How to pick a doctor — and fix the US health care system

WASHINGTON — Ezekiel Emanuel is a well-known and accomplished doctor, but even he was at a loss when his daughter asked him to recommend a physician in Boston, where he previously practiced medicine.

“So what did I do? I did what every American does. I called someone up and said, ‘Who should my daughter see?’ And that is a terrible way of going about it,” said Emanuel, an author, policy expert and chair of the Department of Medical Ethics and Health Policy at the University of Pennsylvania.

In his new book, “Prescription for the Future: The Twelve Transformational Practices of Highly Effective Medical Organizations,” Emanuel not only outlines solutions to improve the country’s health care system, but he tackles the common conundrum of how to select a good doctor.

Here’s his advice:

For the younger, healthier patient

If you’re under 45 with no serious health conditions and are on the hunt for a primary care doctor, Emanuel recommends asking two questions. The first is: Do you have open-access scheduling?

“That is, do they start the day with about half of the slots unfilled so that if you have a problem, or someone has a problem, they can come right in. They don’t have to wait weeks or be double-booked or go to the emergency room,” Emanuel explained.

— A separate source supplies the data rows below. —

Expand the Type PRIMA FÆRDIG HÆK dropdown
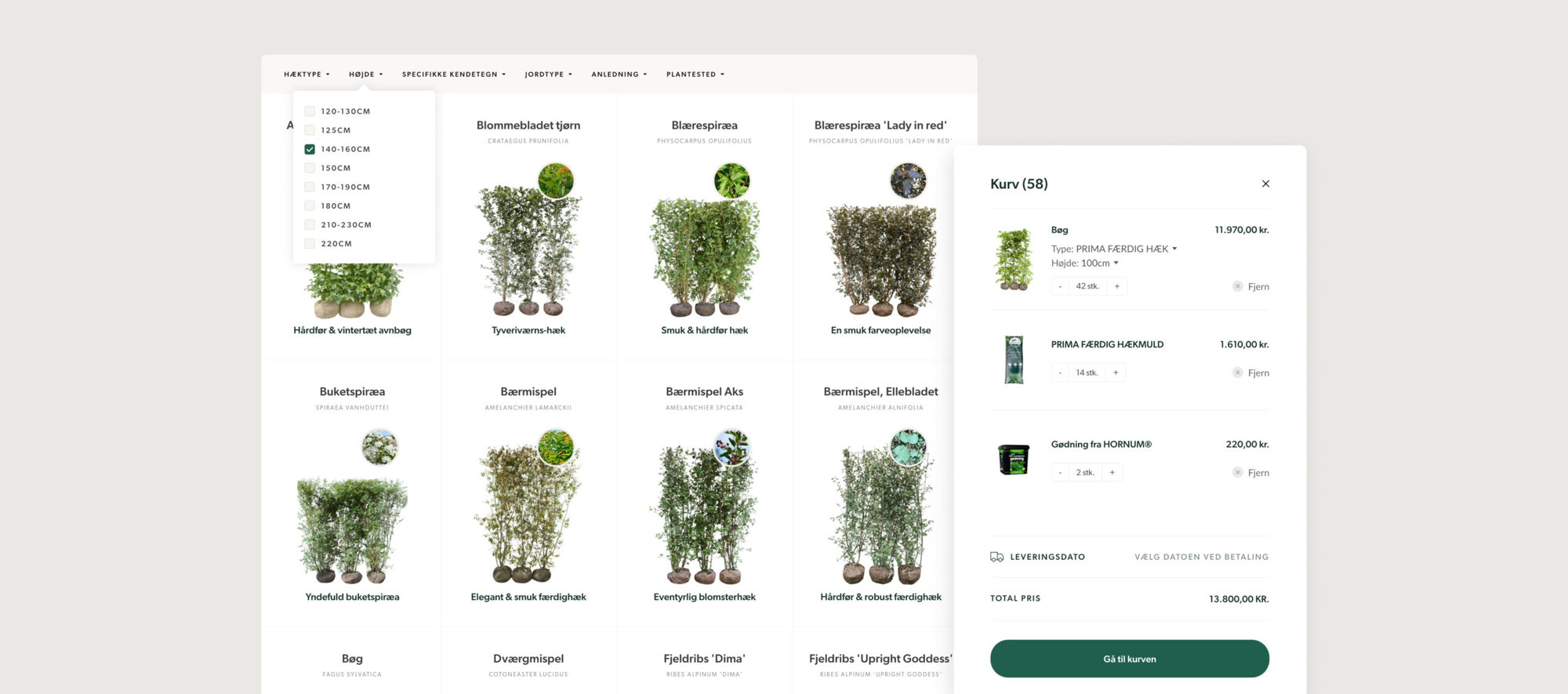The image size is (1568, 694). pyautogui.click(x=1174, y=249)
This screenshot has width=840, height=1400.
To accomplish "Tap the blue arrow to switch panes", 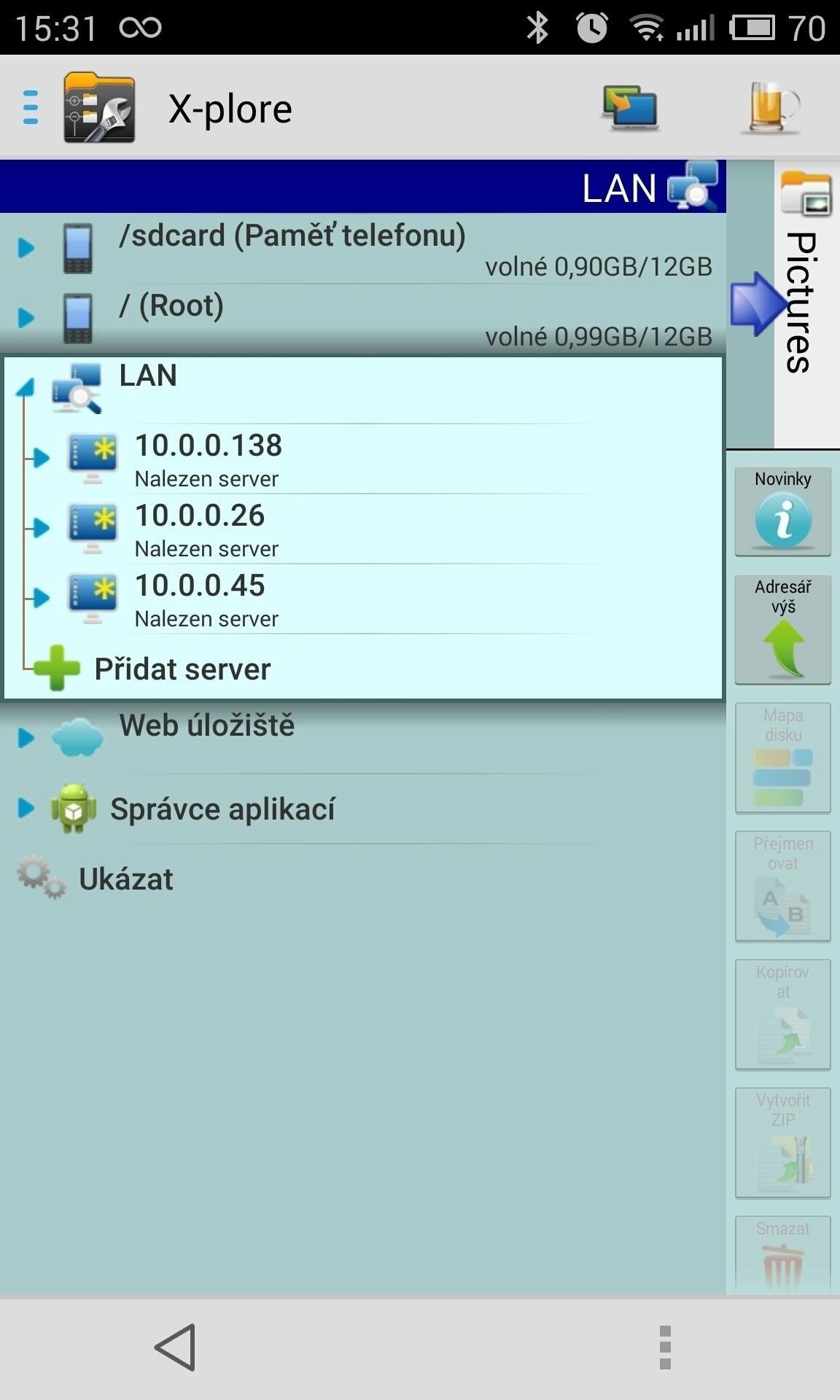I will coord(755,304).
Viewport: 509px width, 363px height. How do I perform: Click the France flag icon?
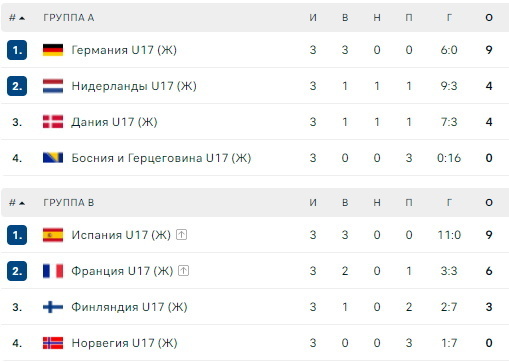(x=53, y=271)
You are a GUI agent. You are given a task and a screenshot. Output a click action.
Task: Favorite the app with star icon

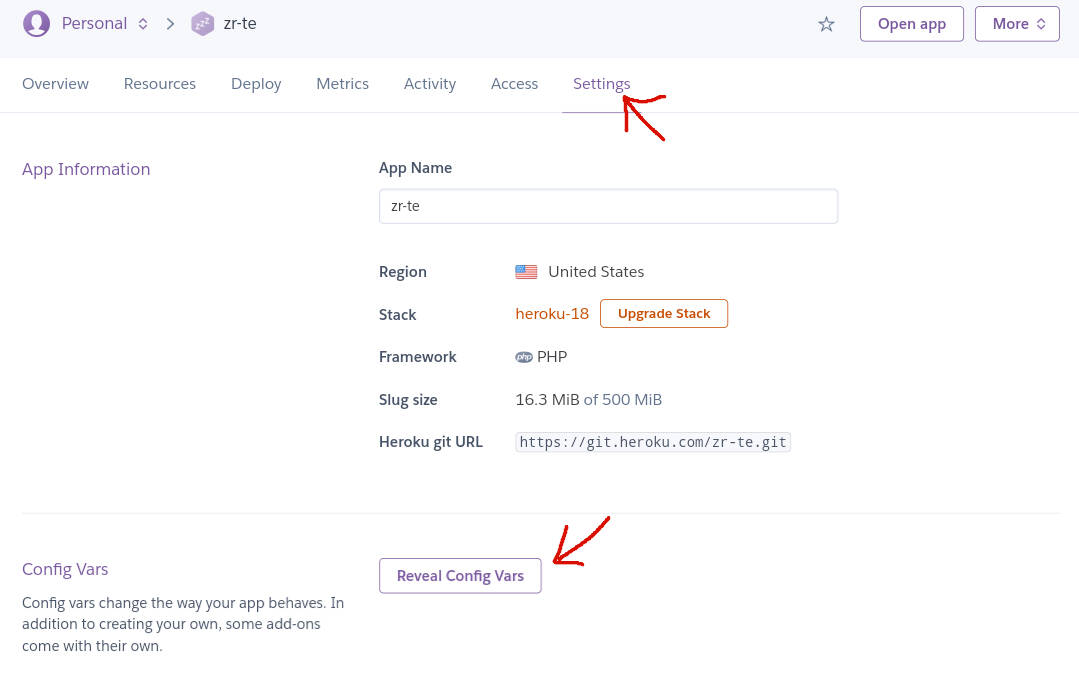tap(826, 24)

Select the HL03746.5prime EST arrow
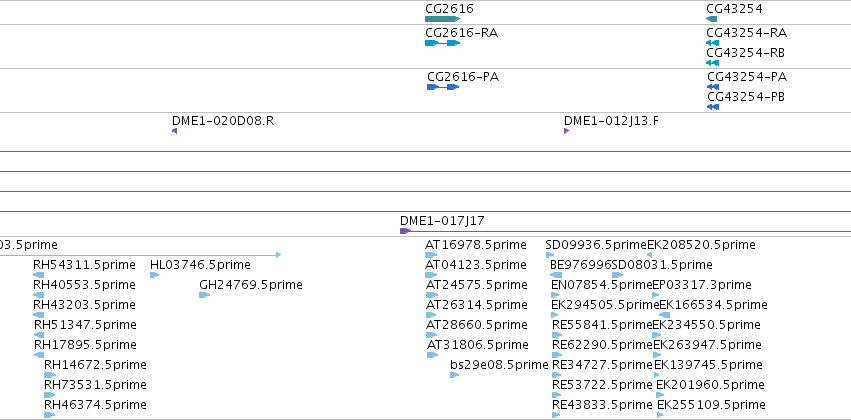(155, 275)
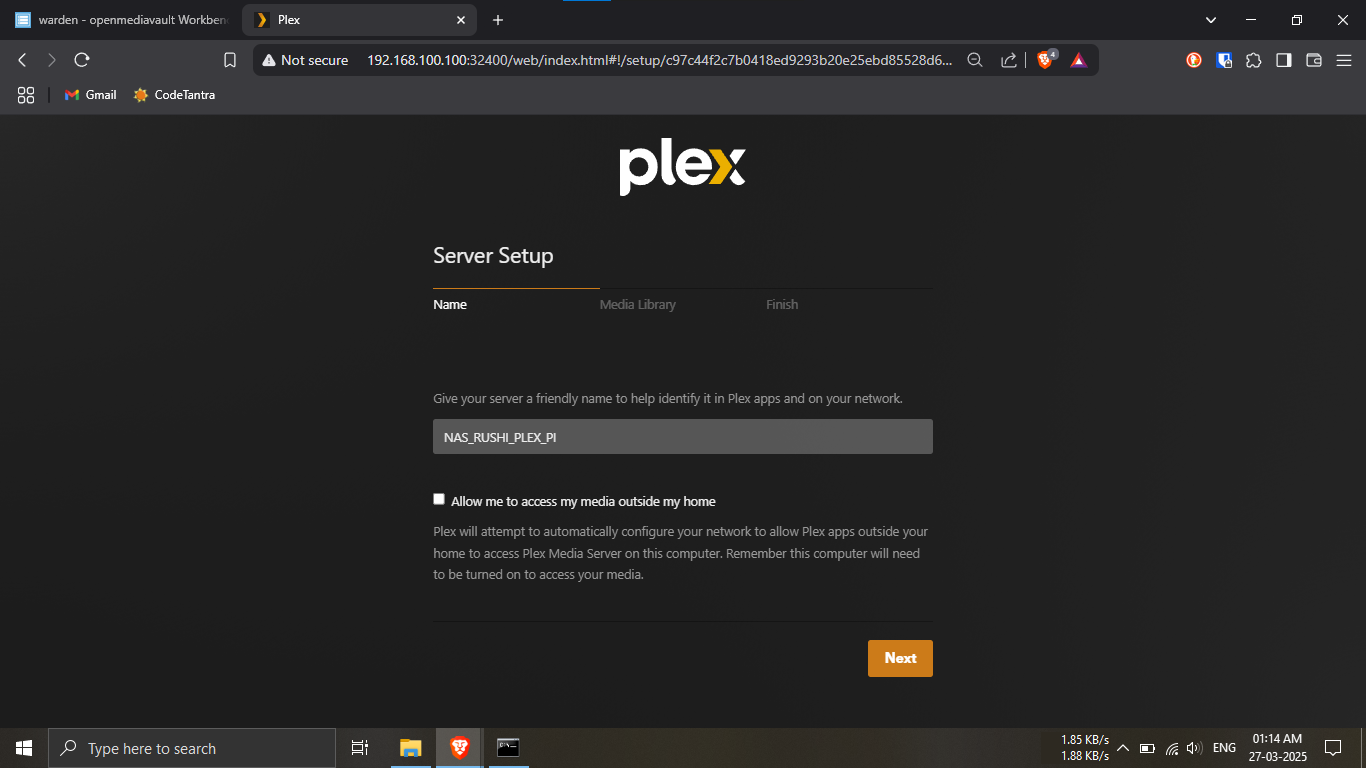Select the Media Library setup step
The height and width of the screenshot is (768, 1366).
(637, 304)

While conducting research for his book, Emanuel saw both small physician groups and larger health systems adapting this model.

“I think it’s a very important patient-centric way of caring for people,” he said.

The second question to ask is: Are the doctors participating in some kind of performance monitoring system and performance improvement system?

This type of model requires doctors to measure how effectively they’re treating patients and to have improvement standards in place. The result is a group of physicians and medical professionals who are constantly thinking about delivering the highest quality care possible, which is great for the patients. 

For those with a chronic illness

If you’re managing a chronic illness, or are caring for someone who is, Emanuel said to look for a doctor’s office that works with chronic care coordinators.

Practices that have chronic care coordinators don’t wait for the patients to come to them. Coordinators reach out to the patients often, and check to make sure they’re doing things like adhering to their medications or sticking to their diets.

Emanuel even references a diabetes clinic he visited where caregivers cut the patient’s toenails.

“Because diabetics often can’t feel their toes, if they cut their toenails and happen to cut their skin, it could get infected,” Emanuel said.

“Plus, when you cut someone’s toenails you can actually talk to them and find out what’s going on in their life, and it could be very helpful in figuring out if they need additional services or not.”

Emanuel recommends that patients with cancer inquire about palliative care service options; and those with a life-threatening illness ask about home visits.

If you have anxiety or depression, ask the physician’s office if they coordinate their care with a behavioral care provider, rather than leaving it up to the patient to find a professional.

If these types of physician-integrated services sound like the kind of perks only reserved for those who can shell out money for them, they’re not. Emanuel said these practices are being implemented in health care settings across the country and are moving the needle in terms of improving quality and lowering costs.

Currently, the U.S. spends more than any other country on health care — “about $10,000 per American, per year on health care. It’s an outrageous amount of money,” Emanuel said — and ranks 35th in terms of quality performance.

In his book, he argues that adjusting the way we pay doctors and hospitals, to even changing the way we see patients, can have a positive impact on the bottom line. But, it might take a while before we see noticeable change.

“It takes a lot longer to transform how people are cared for and to actually get all of the numbers right,” Emanuel said.